Nurses have been described as the “sheet-anchor” in India’s health system that aims to provide primary healthcare to all citizens irrespective of ability to pay.1 But India’s urgent need for healthcare reform is constrained by shortages of health workers at all levels.2 Although shortages of doctors are often discussed, shortages in nursing tend not to get the same airtime. The quality of services that nurses provide as well as their status, pay, and working conditions also need immediate attention.

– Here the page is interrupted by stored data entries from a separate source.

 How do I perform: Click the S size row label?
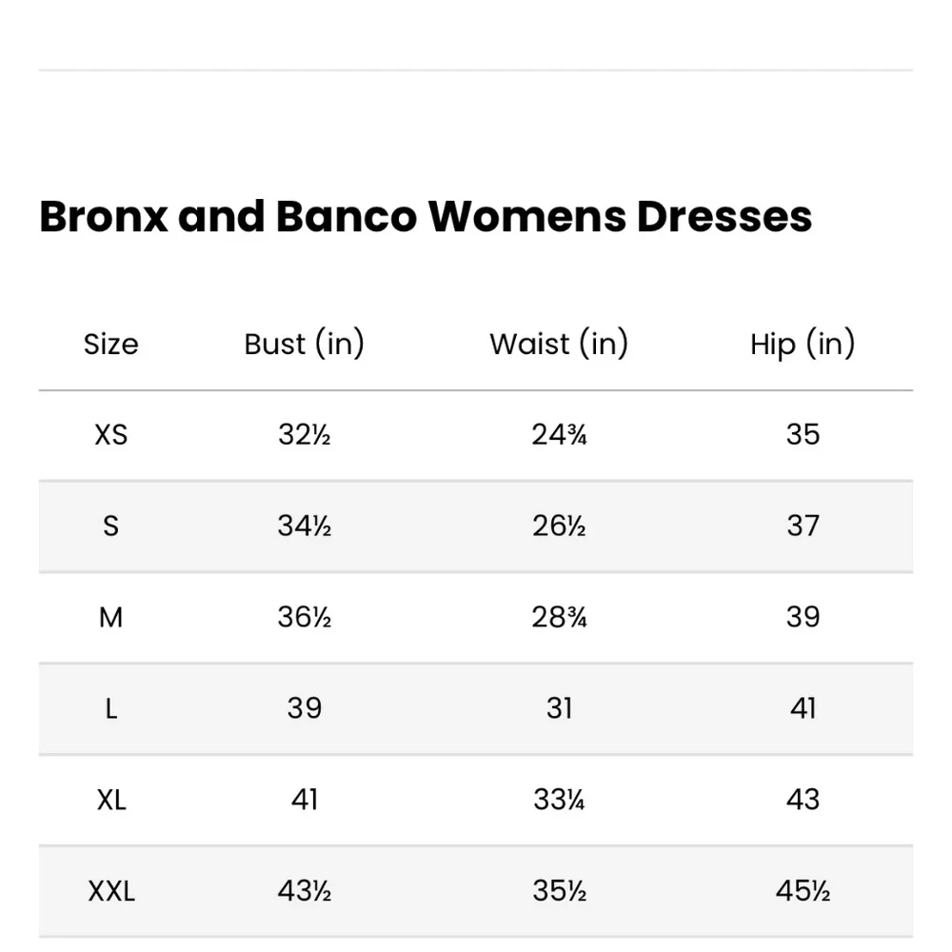click(110, 526)
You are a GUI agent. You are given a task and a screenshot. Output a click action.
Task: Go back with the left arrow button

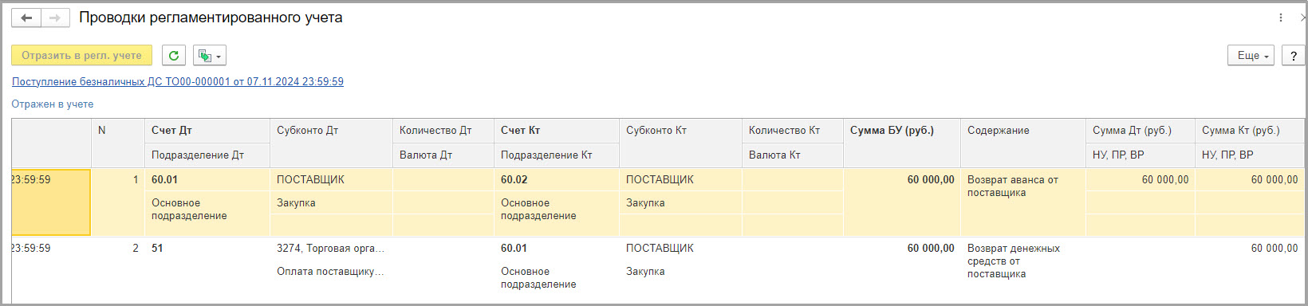[x=26, y=18]
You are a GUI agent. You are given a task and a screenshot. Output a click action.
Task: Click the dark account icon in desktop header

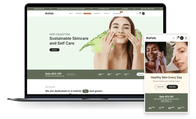143,13
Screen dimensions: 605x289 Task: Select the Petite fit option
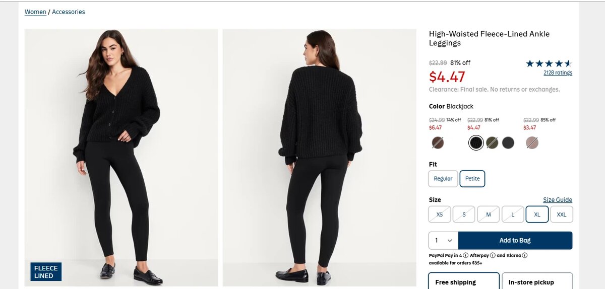(472, 179)

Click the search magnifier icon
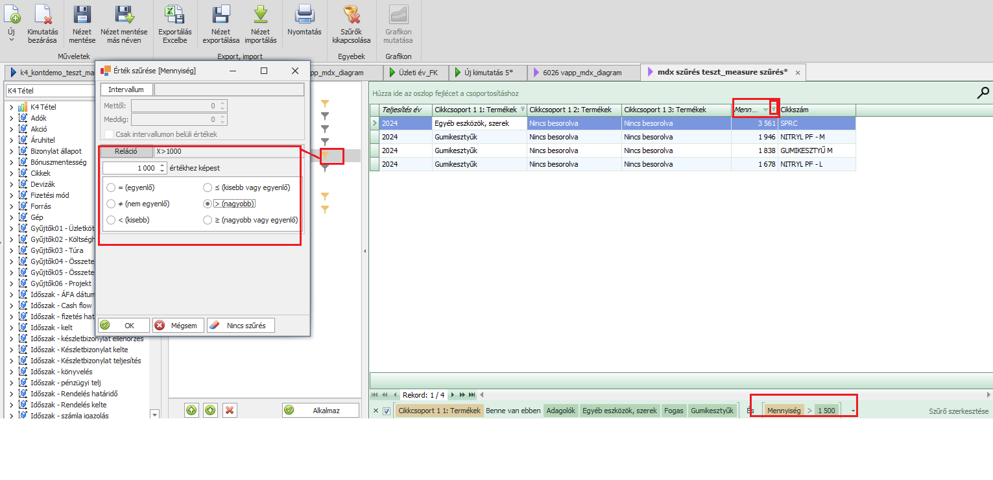point(983,93)
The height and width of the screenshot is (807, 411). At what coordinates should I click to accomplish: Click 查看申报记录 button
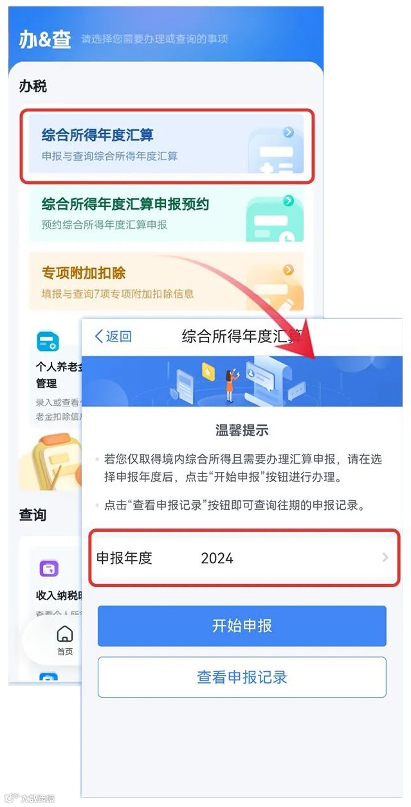[242, 677]
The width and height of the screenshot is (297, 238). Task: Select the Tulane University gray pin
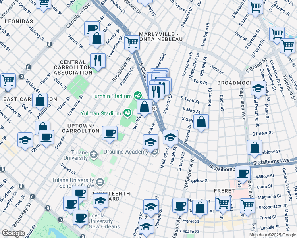tap(93, 154)

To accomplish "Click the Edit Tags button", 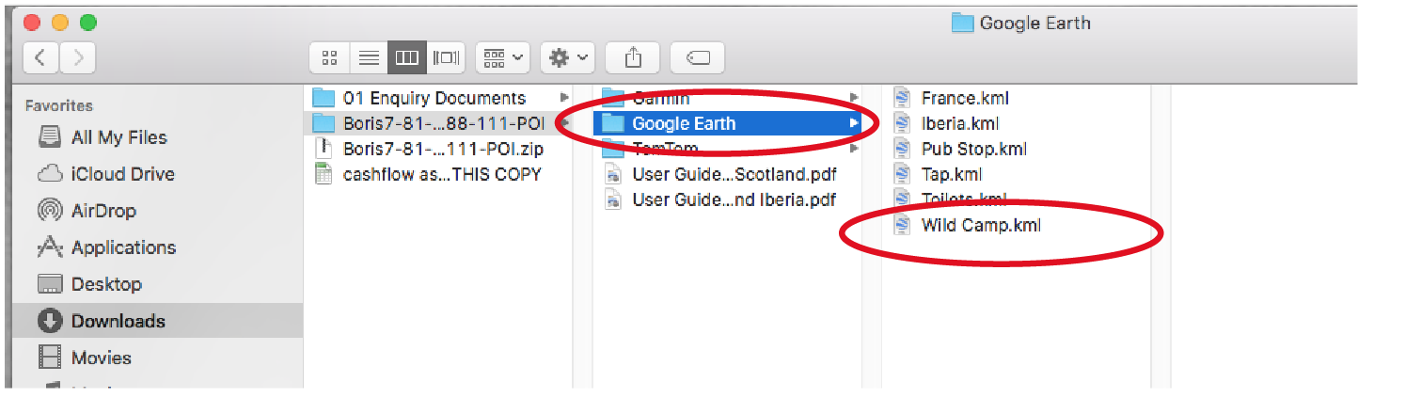I will pyautogui.click(x=697, y=58).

A massive change in thinking is needed from “the current physician centric healthcare approach wherein the huge contributions and critical role of nurses and other allied health professionals are seen as sheer auxiliary inputs,” Raman V R, principal fellow at the health governance hub of the Public Health Foundation of India (PHFI), told the BMJ.

Quantifying the problem
India has an average of one nurse for every 2500 residents, compared with one for every 150-200 in richer countries.3 The union health minister, Ghulam Nabi Azad, recently said that the Planning Commission had projected a deficit of 955 000 nurses by 2012 of which 200 000-300 000 would be in the government facilities.